The Forest Illuminations tape, released through Darkness Shade Records, is a minimalists romp through a rainy night in the darkest forest in your town. A steady rain and occasional blasts of thunder, which sound more like that EMP Pulse weapon from Command And Conquer Tiberian Sun, are eternal companions throughout the duration of the demo. Also present is a synthesizer playing the same notes over and over with little variation. For ambient, it's a bit excessive in it's nothingness but I know that there are some out there who will like it. I find it just a bit too meandering and unfocused. Even walking aimlessly through a forest, you have to end up somewhere...All things set aside, Forest Illuminations is a pretty lovely tape with it's own personality, like both of Orbis' works. Unfortunately Google Translator is a pain to use to translate the Latin phrase inside the insert but it roughly translates to something about "faith and science and the rain in the darkness of the forest making it difficult to hear the oceanlike migration of souls." If anyone knows Latin, please send me a translation. I've enjoyed listening to this four or five times sitting in the dark while going to sleep. It's a great tape to fall asleep to, not because it's boring but because it is pretty soothing.
The War Trilogy is a different beast. More narrative than the Forest Illuminations tape, the concept spans three songs, thirty nine minutes, which includes some similarities to the first demo, but also some harsh raw black metal blasting moments such as in the beginning of opening track "Blitz" and the beginning of second track "D-Day Is Upon Us." Black metal wise, it's a cross between demo-era Besatt, Taake and noise. The arrangements on this demo are more complex and offer more replay value than the Forest Illuminations tape. Still, long synthesizer passages exist for those fond of the first tape's near vacant metallic stylings. You can find these passages on each track though the last half of The Trilogy's final piece, "Remember Those Lost In Combat..." and also the second half of that eighteen minute drone. Also present are samples of famous speeches such as Churchill's We Shall Fight On The Beaches speech and also a sample of a radio broadcast announcing Hitler's death. They deliver a welcomed textural contrast and are well placed, adding to the narrative of the tape and also to the release's overall atmosphere.
Where Forest Illuminations is adequate background music for a drugged out lonely night, and I assume that The War Trilogy could be also, Forest Illuminations is simply not as gripping as The War Trilogy, which is an exercise in how to produce ambient that offers the listener a chance to find their own meaning amidst the various sections and arrangements.

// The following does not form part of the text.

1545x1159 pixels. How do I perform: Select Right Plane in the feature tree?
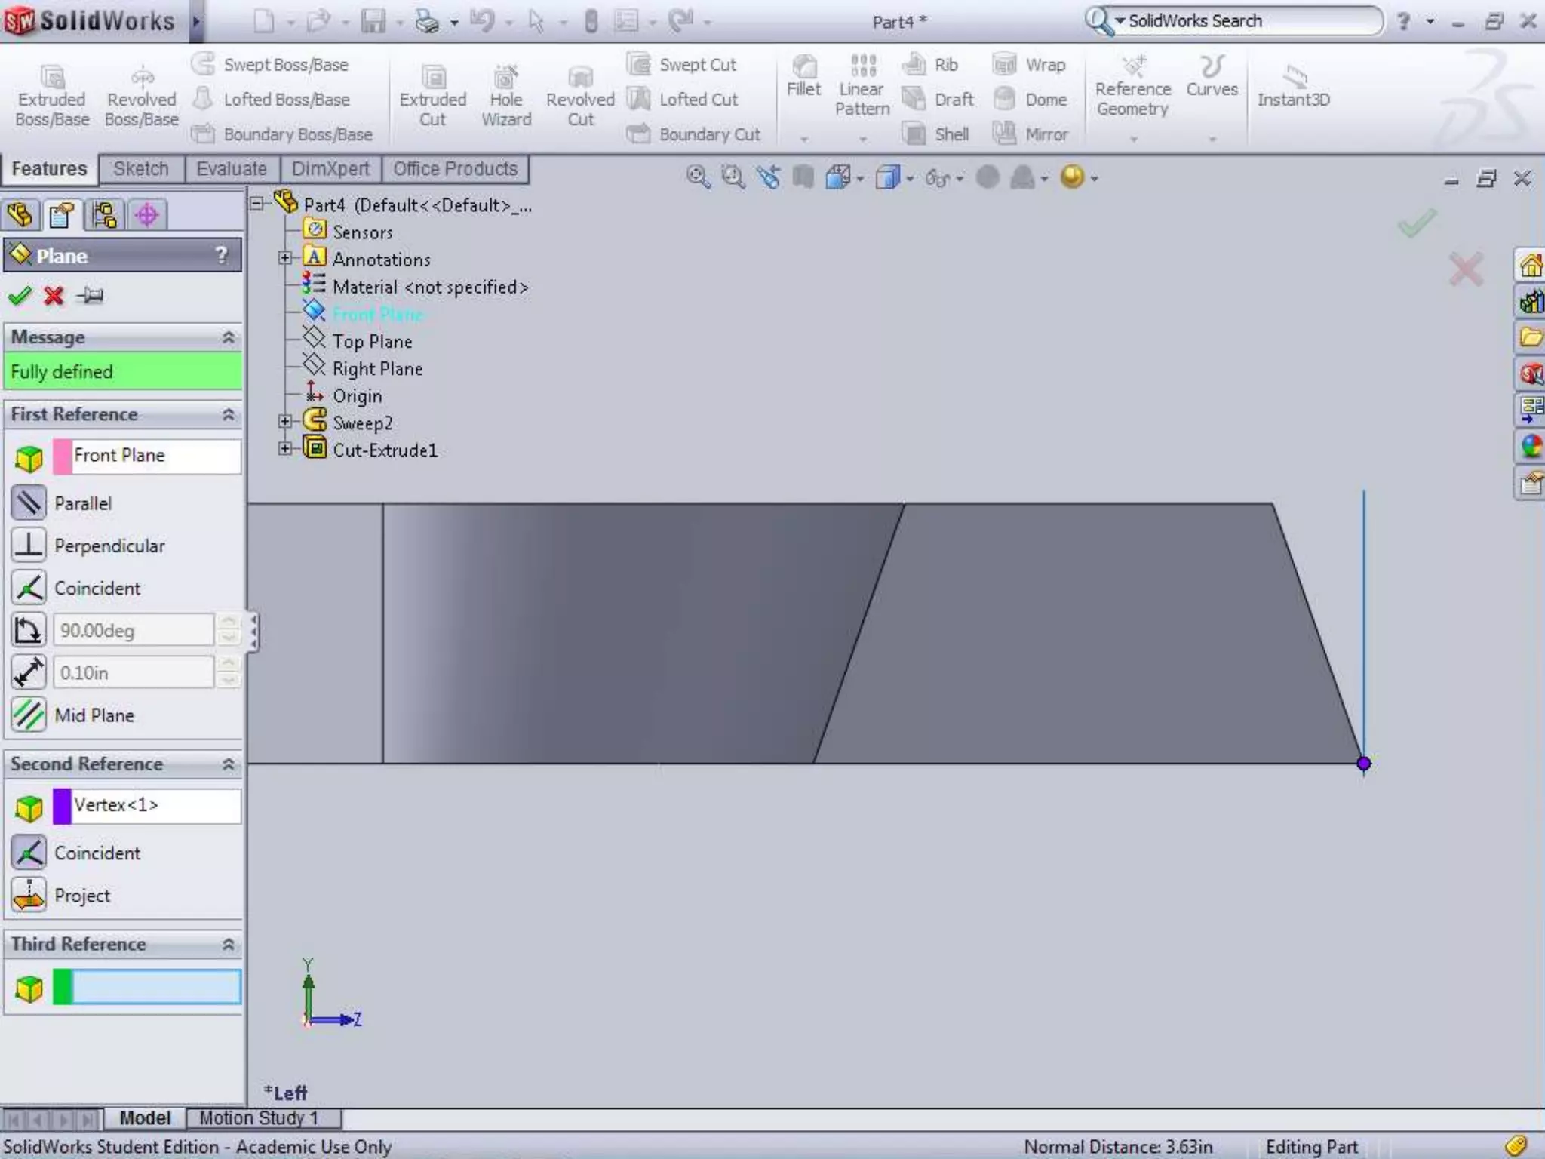click(x=377, y=369)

You could follow the track's peaks and valleys to find yourself escaping the gunfire of the Polish invasion, or walking amongst the countless dead after witnessing the slaughter. You could feel the madness and hopelessness of a seemingly endless war outside your window only to stroll amongst the rows of crosses and buried, all the while hearing the explosions and gunshots forever ringing in your ears. This tape offers something unique and special and, for the price, is worth it for seekers of raw black ambient.
(I got only a promo of the War Trilogy so, this is what the promo looked like. The actual tape will, definitely not look like a disc. I promise. Don't try putting the disc in your cassette player.)